Batu bacan yang dipakai sebagai gift kepada presiden obama saat berkunjung ke Indonesia, nilainya melonjak dan diburu banyak orang. Padahal dahulu hanya sebagai batu fondasi atau batu-batu akik biasa. Lagi-lagi manusia yang menentukan tingkat apresiasi sebuah karya seni. Seni bagian dari hidup dan kehidupan yang sejak awal manusia ada sebenarnya sudah berkesenian, hanya tingkat apresiasi yang berbeda.

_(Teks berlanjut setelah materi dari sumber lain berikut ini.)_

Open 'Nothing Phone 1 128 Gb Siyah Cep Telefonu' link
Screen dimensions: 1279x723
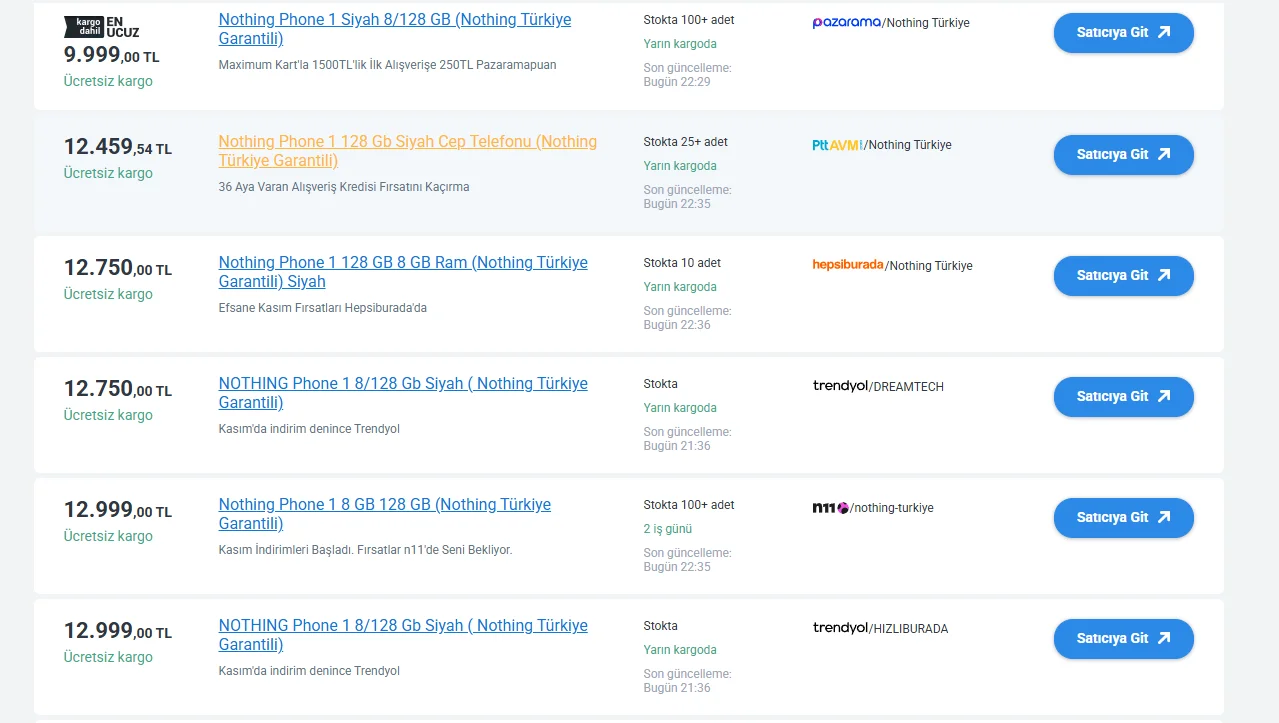pos(407,142)
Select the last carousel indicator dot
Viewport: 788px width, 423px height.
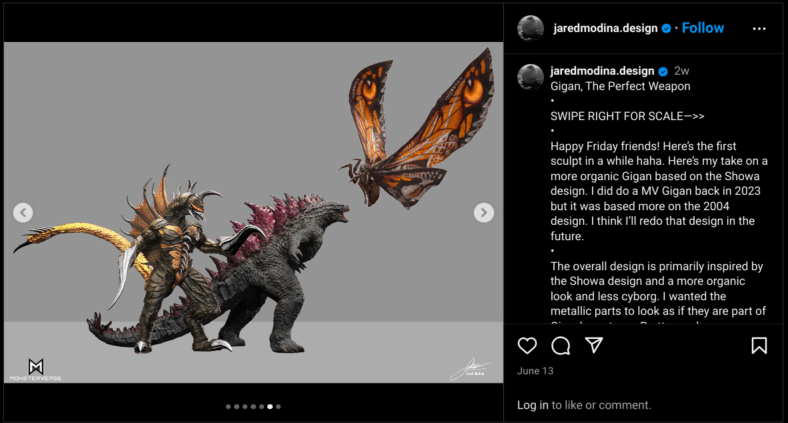(x=278, y=407)
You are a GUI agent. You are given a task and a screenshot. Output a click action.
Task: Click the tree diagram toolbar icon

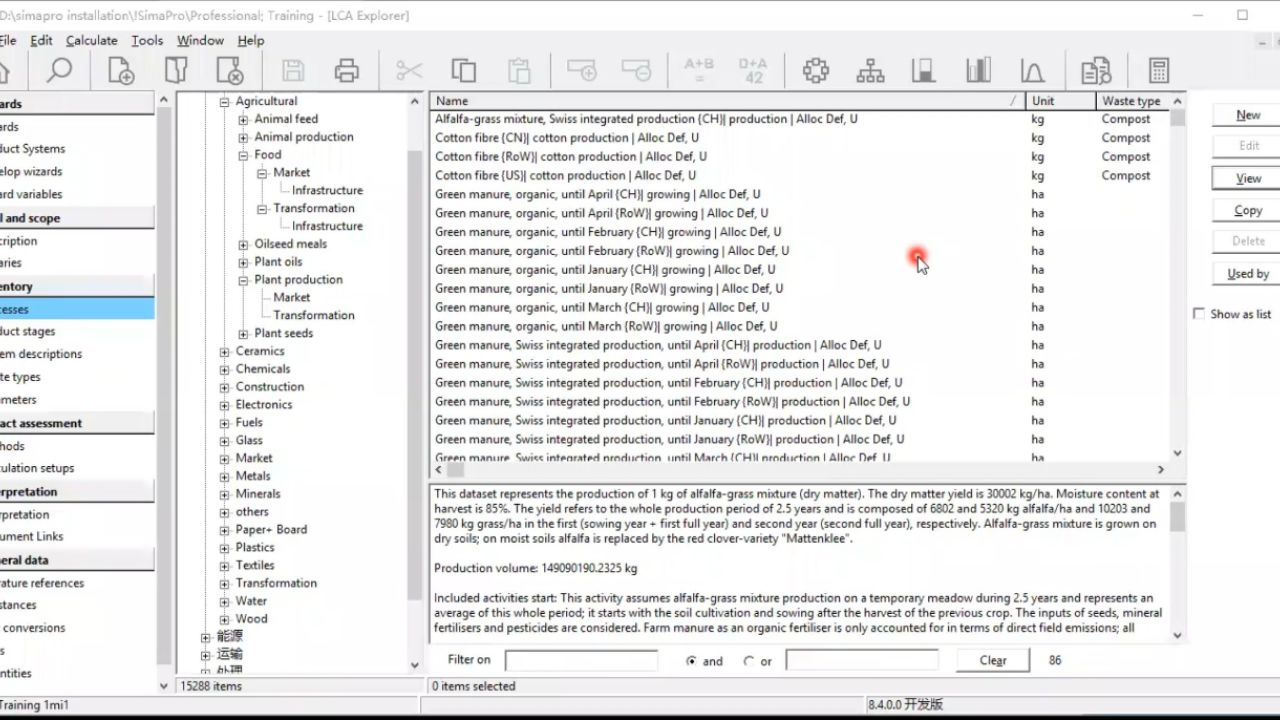coord(870,70)
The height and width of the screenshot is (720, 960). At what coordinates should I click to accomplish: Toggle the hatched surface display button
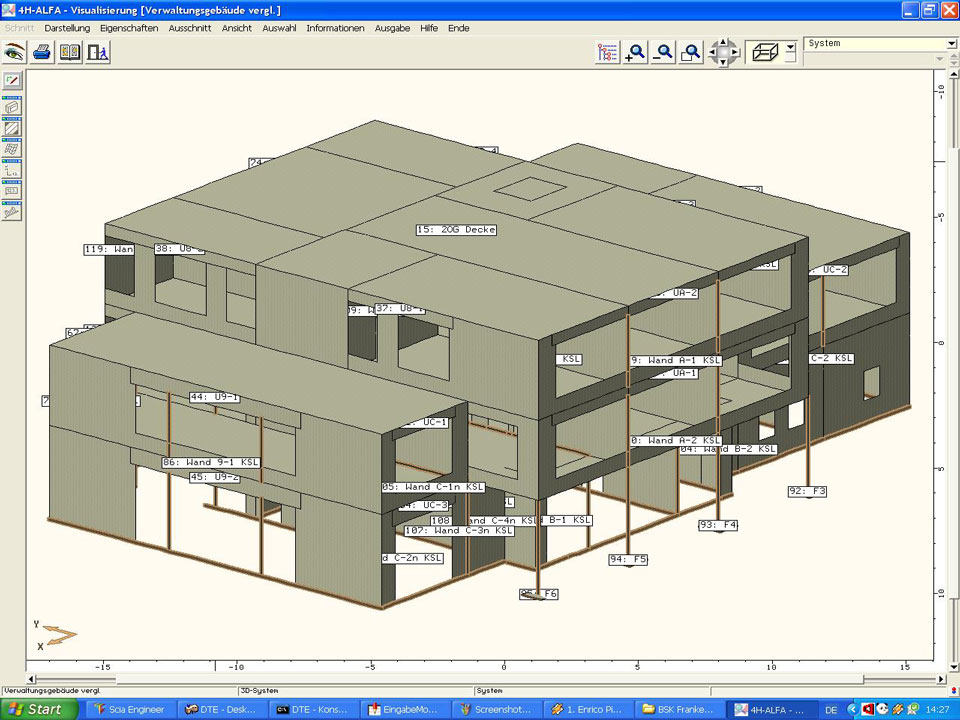pyautogui.click(x=12, y=128)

Seni sebagai upaya membuat orang tertawa dalam parodi / kritik atas perkeliruan dan keanehan dalam kehidupan sosial kemasyarakatan

Kembang turi yo mas tibo lemah, mlebu omah ojo karo mlayu, ati seneng yo mas ojo susah, timbang susah ayo ngguyu, ayo ngguyu ….ayo ngguyu .. Yen ngguyu ojo seru-seru ….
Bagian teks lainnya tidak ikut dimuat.